We should expect other banks to follow Barclays in what ought in theory to be a useful harm prevention measure (precisely because it puts the individual in control rather than disempowering him/her as some other measures do). It may also alleviate pressure on the Government and Commission to recommend a ban of credit cards for online gambling.
UK: horseracing betting levy – what could primary legislation change?
As expected, a second parliamentary committee criticised the creation of the Racing Authority via an Order, suggesting that primary legislation would be more appropriate, while the putative chairman of the Authority – former Sports Minister (and current Chairman of the BOA and Camelot) Sir Hugh Robertson indicated support for a continued Levy Board during his speech to racing stakeholders at the annual Gimcrack dinner in York. While much of the scrutiny has been procedural rather than substance, the ‘fiasco’ created does open up the possibility of considering the substance, in our view.

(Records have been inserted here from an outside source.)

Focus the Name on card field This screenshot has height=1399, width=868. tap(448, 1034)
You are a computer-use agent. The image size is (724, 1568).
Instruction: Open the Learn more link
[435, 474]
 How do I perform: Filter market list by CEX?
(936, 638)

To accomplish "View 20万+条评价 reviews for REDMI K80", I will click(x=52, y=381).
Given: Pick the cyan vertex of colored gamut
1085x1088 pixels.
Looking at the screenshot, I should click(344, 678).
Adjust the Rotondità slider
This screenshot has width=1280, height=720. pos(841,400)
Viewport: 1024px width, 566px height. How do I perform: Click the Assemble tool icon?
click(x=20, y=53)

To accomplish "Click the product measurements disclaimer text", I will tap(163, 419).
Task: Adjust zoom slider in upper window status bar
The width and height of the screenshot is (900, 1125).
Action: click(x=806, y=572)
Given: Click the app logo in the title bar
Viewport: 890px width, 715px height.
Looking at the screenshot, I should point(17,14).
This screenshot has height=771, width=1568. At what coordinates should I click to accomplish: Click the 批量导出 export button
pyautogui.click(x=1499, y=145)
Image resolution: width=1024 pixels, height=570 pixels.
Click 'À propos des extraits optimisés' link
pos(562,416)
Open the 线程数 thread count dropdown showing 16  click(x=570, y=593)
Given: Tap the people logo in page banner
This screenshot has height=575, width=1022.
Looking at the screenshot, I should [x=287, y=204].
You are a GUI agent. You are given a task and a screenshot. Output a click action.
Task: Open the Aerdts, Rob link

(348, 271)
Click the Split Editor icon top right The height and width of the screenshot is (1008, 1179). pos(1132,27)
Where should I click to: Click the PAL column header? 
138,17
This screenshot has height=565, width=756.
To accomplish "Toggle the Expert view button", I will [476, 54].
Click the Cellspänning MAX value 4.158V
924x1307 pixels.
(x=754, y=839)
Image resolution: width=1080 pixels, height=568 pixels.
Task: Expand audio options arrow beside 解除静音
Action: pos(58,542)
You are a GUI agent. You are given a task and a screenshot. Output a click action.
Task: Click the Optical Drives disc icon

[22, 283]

We will blog on some of the detail in the new year, but for us the critical point is to ensure that the value transfer from betting to racing is designed to reflect the needs of betting within racing – otherwise productivity will continue to fall, betting will be incentivised to promote other products and the logic of the levy will in time be undermined. Allowing ‘racing’ (albeit with many stakeholders typically under-represented) to spend the money in any way ‘racing’ sees fit might work for the good of all stakeholderds (especially with a strong RA chairman – which Sir Hugh undoubtedly is) – but by taking out the independent element (albeit itself certainly in need of reform and a reframing of purpose), the current proposals make it less likely to, in our view. Interestingly, this is an issue a bruised and battered GB bookmaking industry, increasingly less sure footed both politically and in relation to racing, seems not to wish to tackle – this represents a dangerous and potentially very expensive abrogation of influence, in our view.
US: sports betting – NJ November stats still more heat than light?
New Jersey sportsbetting statistics revealed another encouraging month, this time on more normalised settled gross margins (6.0%). Overall settled revenue was US$19.8m, with a 68% online mix and now relatively low futures betting distortion (0.4% handle, still 6.6% revenue). On this basis NK sportsbetting has matured incredibly quickly: already reaching 40% of online revenue, roughly where many European markets are.
However, there are inevitably a few important caveats. First, November is seasonally the busiest sporting month for US sports – over-indexing the average by 1.6x; December – March are relatively more muted (March Madness notwithstanding), followed by a Spring – Summer lull. Second, market shares have some way to normalise, but Resorts (DraftKings, Stars) has gapped down another 11pts, demonstrating that first mover advantage is nice to have but not the be all and end all (even this early). Finally, excluding the New York servicing racetracks, casino landbased revenue has proved extremely patchy, with most generating less than US$1m revenue per month and two having loss-making months so far: the majority of landbased sportsbetting across the US is likely to be much more of a customer service than a material profit centre – certainly for the foreseeable future, in our view.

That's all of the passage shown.